** Problem statement **
Every line from the one containing "Where should I" to the end of the records below should be returned exactly; pictures are to be dropped.

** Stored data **
──────────────────────────────
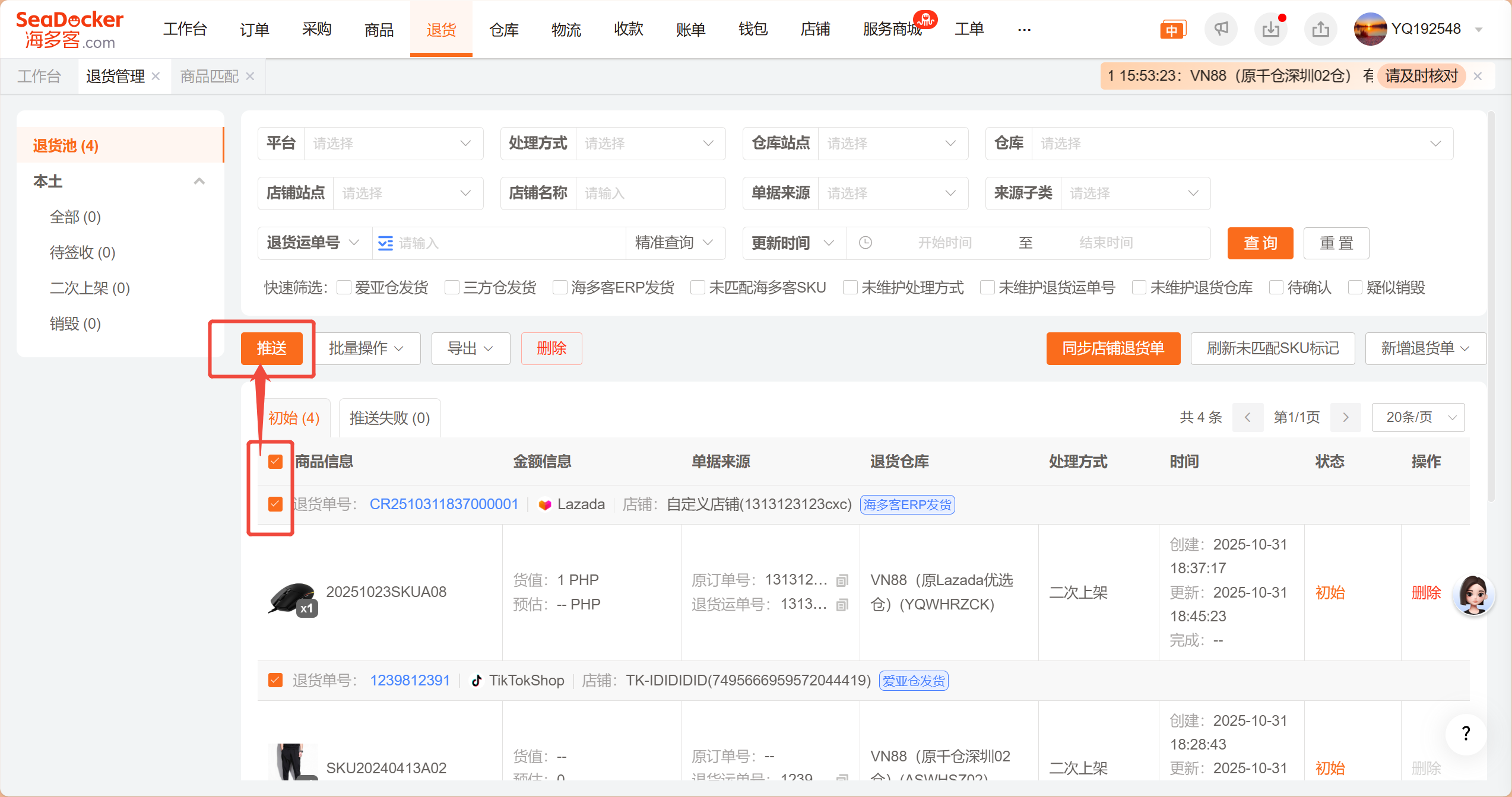Screen dimensions: 1512x797
Task: Click the upload/export icon in header
Action: (x=1320, y=29)
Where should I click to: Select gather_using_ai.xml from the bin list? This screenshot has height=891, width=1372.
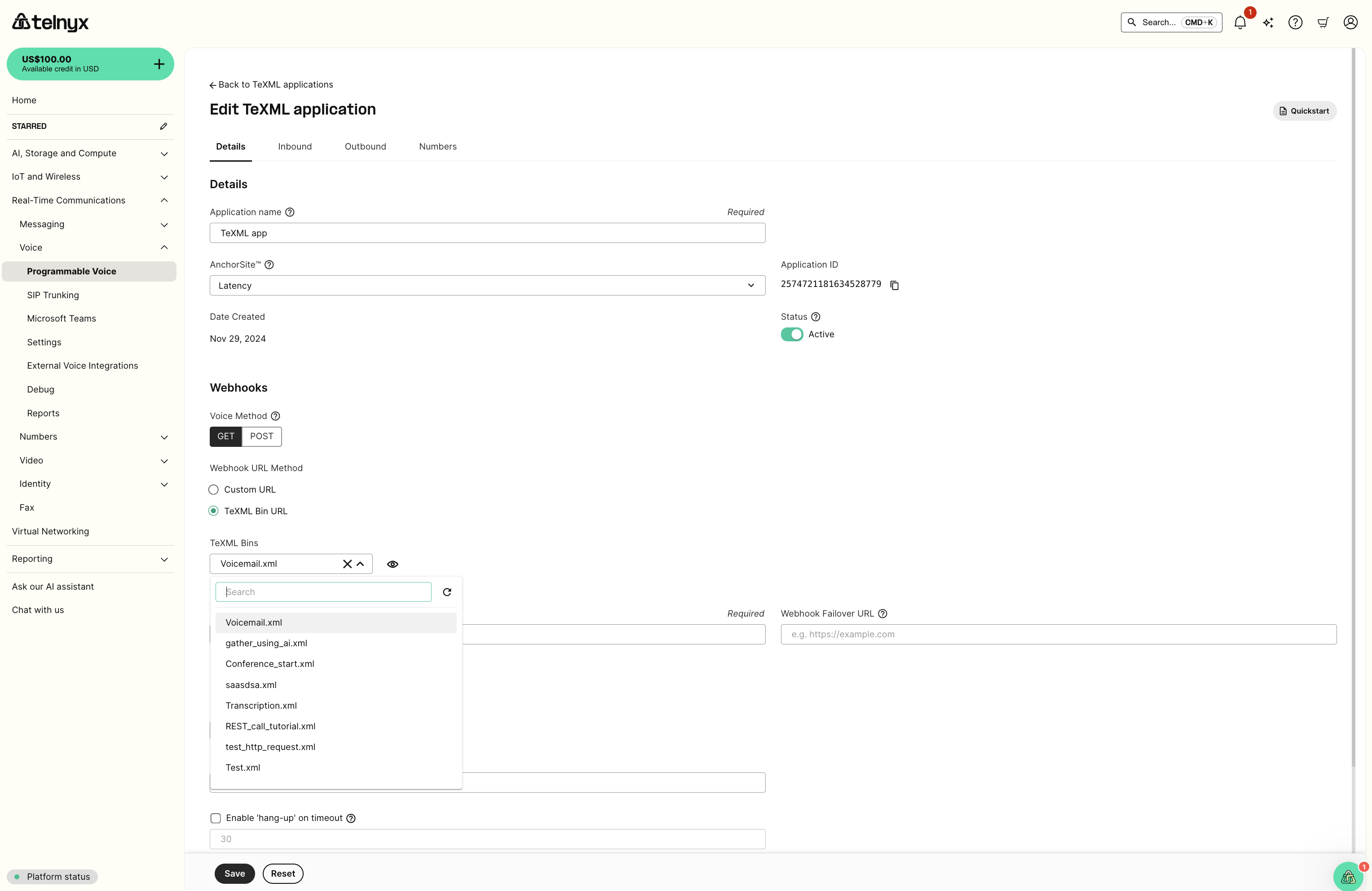(x=266, y=643)
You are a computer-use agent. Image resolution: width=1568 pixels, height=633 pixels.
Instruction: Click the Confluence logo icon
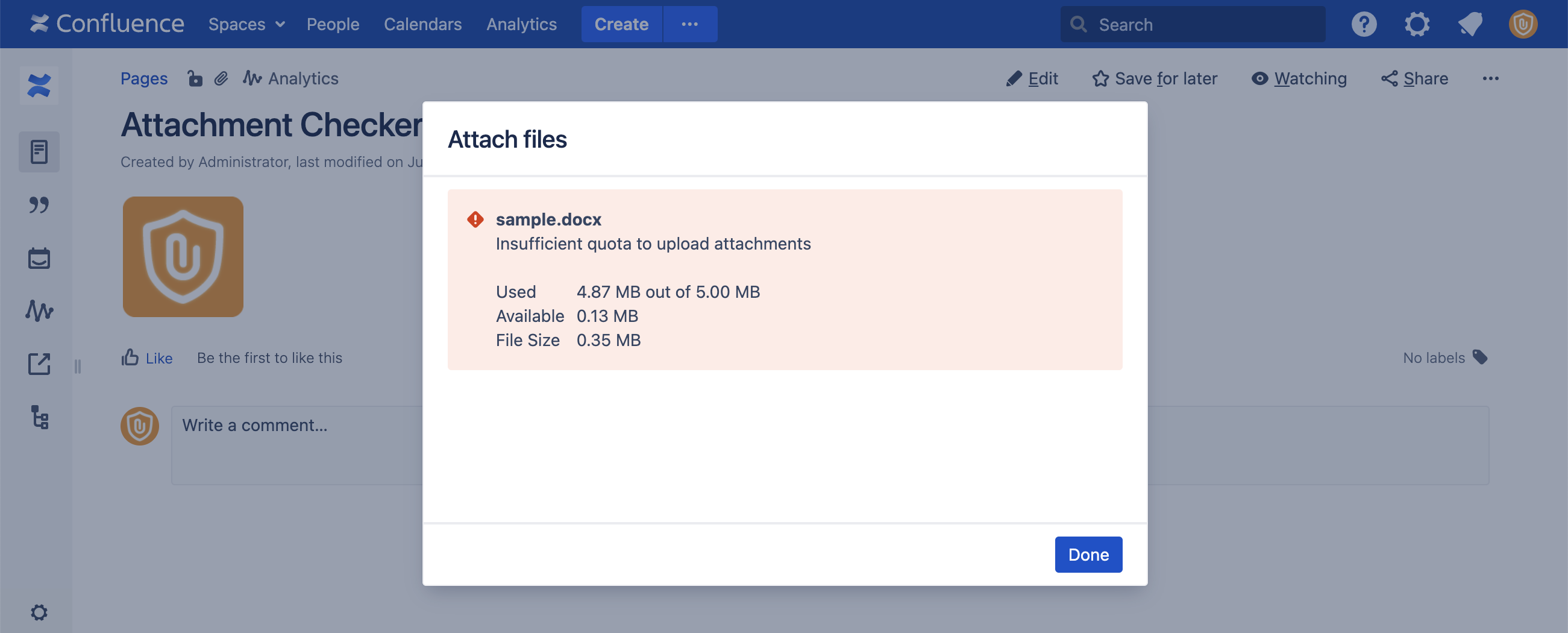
──────────────────────────────
** Written solution **
Where should I click to: Select gather_using_ai.xml from the bin list? This screenshot has height=891, width=1372.
(x=266, y=643)
You are a computer-use agent. Image resolution: width=1568 pixels, height=633 pixels.
Instruction: Click the Confluence logo icon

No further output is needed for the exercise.